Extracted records

━━━━━━━━━━

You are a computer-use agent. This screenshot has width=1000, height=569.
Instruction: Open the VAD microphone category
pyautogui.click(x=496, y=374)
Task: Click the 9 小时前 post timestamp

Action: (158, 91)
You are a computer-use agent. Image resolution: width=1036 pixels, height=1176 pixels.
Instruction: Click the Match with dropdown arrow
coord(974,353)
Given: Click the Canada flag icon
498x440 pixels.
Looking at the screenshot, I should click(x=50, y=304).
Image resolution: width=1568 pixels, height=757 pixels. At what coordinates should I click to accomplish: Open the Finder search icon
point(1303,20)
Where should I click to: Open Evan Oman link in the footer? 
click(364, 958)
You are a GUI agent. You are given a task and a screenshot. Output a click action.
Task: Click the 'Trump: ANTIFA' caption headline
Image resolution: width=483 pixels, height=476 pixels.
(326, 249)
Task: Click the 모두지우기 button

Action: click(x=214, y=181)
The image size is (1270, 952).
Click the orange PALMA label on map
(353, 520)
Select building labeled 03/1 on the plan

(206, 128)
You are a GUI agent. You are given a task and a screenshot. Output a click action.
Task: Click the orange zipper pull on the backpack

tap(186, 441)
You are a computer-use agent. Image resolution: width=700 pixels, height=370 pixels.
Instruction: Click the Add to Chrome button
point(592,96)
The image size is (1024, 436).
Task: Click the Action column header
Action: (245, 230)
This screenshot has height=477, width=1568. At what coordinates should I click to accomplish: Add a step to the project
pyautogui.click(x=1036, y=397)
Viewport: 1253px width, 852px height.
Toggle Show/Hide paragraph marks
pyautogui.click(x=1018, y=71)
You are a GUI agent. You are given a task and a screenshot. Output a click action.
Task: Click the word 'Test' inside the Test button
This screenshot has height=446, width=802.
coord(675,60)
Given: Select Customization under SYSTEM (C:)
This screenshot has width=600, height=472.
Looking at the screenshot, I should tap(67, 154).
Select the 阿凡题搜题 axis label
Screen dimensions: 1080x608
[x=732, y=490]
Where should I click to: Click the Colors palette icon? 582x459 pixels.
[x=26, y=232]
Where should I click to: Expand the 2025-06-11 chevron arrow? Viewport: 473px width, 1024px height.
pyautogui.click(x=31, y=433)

━━━━━━━━━━

INSTRUCTIONS TO FOLLOW: Word for word, restate the entries from the first line to the line that has "You are a computer-use agent. Image resolution: width=700", both included, and nothing else.

WRITTEN SOLUTION:
You are a computer-use agent. This screenshot has width=1000, height=569.
Instruction: Open the VAD microphone category
pyautogui.click(x=496, y=374)
Task: Click the 9 小时前 post timestamp

Action: (158, 91)
You are a computer-use agent. Image resolution: width=1036 pixels, height=1176 pixels.
Instruction: Click the Match with dropdown arrow
coord(974,353)
Given: Click the Canada flag icon
498x440 pixels.
Looking at the screenshot, I should click(x=50, y=304).
Image resolution: width=1568 pixels, height=757 pixels. At what coordinates should I click to accomplish: Open the Finder search icon
point(1303,20)
Where should I click to: Open Evan Oman link in the footer? 
click(364, 958)
You are a GUI agent. You are given a task and a screenshot. Output a click action.
Task: Click the 'Trump: ANTIFA' caption headline
Image resolution: width=483 pixels, height=476 pixels.
(326, 249)
Task: Click the 모두지우기 button

Action: click(x=214, y=181)
The image size is (1270, 952).
Click the orange PALMA label on map
(353, 520)
Select building labeled 03/1 on the plan

(206, 128)
You are a GUI agent. You are given a task and a screenshot. Output a click action.
Task: Click the orange zipper pull on the backpack

tap(186, 441)
You are a computer-use agent. Image resolution: width=700 pixels, height=370 pixels.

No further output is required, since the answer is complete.